TASK TO CARRY OUT: Leave the pictures out and repeat the rest of the data below exactly.

Stored items from a collection:
========================================
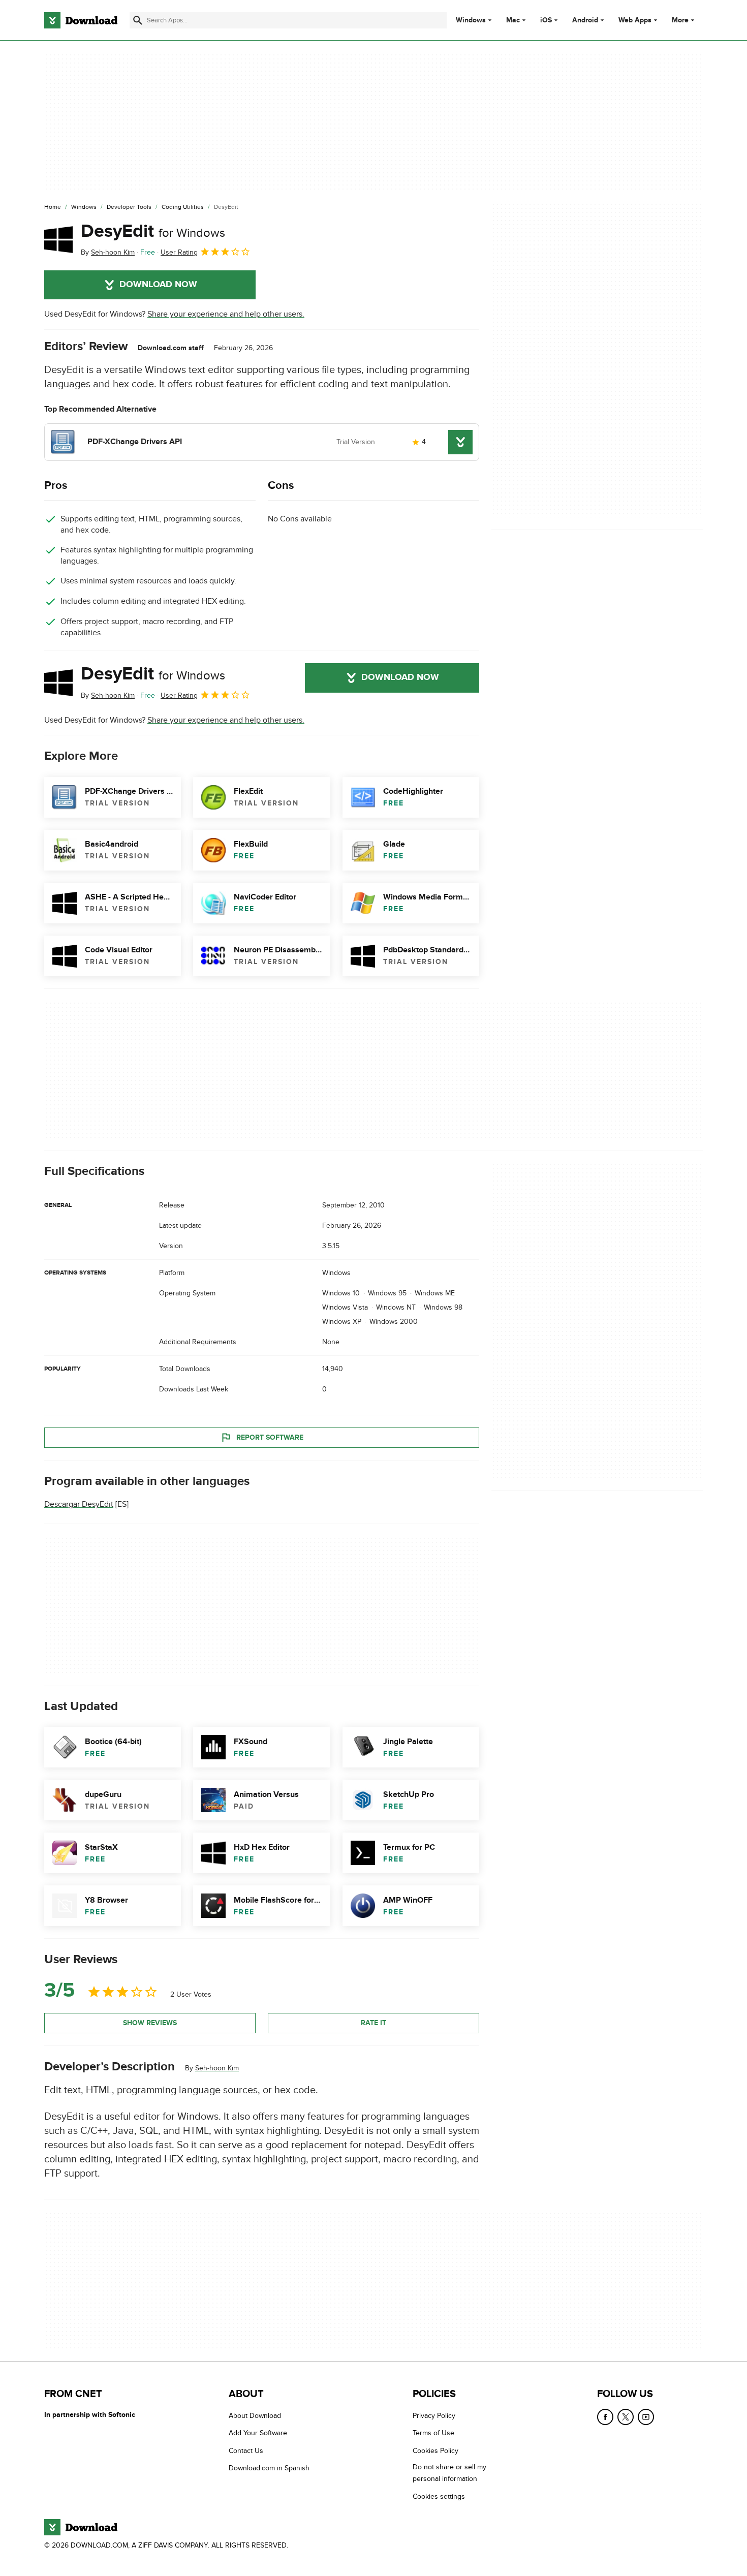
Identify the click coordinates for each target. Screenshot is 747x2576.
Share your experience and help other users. (225, 314)
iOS (546, 20)
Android (585, 20)
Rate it (373, 2023)
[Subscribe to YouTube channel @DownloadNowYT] (646, 2417)
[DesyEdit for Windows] (58, 239)
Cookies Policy (435, 2450)
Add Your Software (258, 2433)
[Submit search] (138, 20)
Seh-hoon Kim (217, 2067)
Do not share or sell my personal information (449, 2473)
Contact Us (246, 2450)
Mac (513, 20)
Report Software (269, 1437)
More (680, 20)
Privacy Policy (434, 2415)
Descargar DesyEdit (78, 1504)
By (108, 252)
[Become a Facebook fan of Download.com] (605, 2417)
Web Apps (634, 20)
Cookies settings (439, 2496)
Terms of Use (433, 2433)
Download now (158, 284)
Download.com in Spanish (269, 2468)
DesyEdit (153, 231)
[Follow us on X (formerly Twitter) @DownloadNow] (625, 2417)
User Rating (179, 252)
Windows (471, 20)
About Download (255, 2415)
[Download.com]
========================================
ANSWER AREA:
Identify the click coordinates for each target. Screenshot is 747x2576.
Share your experience and help other users. (225, 314)
iOS (546, 20)
Android (585, 20)
Rate it (373, 2023)
[Subscribe to YouTube channel @DownloadNowYT] (646, 2417)
[DesyEdit for Windows] (58, 239)
Cookies Policy (435, 2450)
Add Your Software (258, 2433)
[Submit search] (138, 20)
Seh-hoon Kim (217, 2067)
Do not share or sell my personal information (449, 2473)
Contact Us (246, 2450)
Mac (513, 20)
Report Software (269, 1437)
More (680, 20)
Privacy Policy (434, 2415)
Descargar DesyEdit (78, 1504)
By (108, 252)
[Become a Facebook fan of Download.com] (605, 2417)
Web Apps (634, 20)
Cookies settings (439, 2496)
Terms of Use (433, 2433)
Download now (158, 284)
Download.com in Spanish (269, 2468)
DesyEdit (153, 231)
[Follow us on X (formerly Twitter) @DownloadNow] (625, 2417)
User Rating (179, 252)
Windows (471, 20)
About Download (255, 2415)
[Download.com]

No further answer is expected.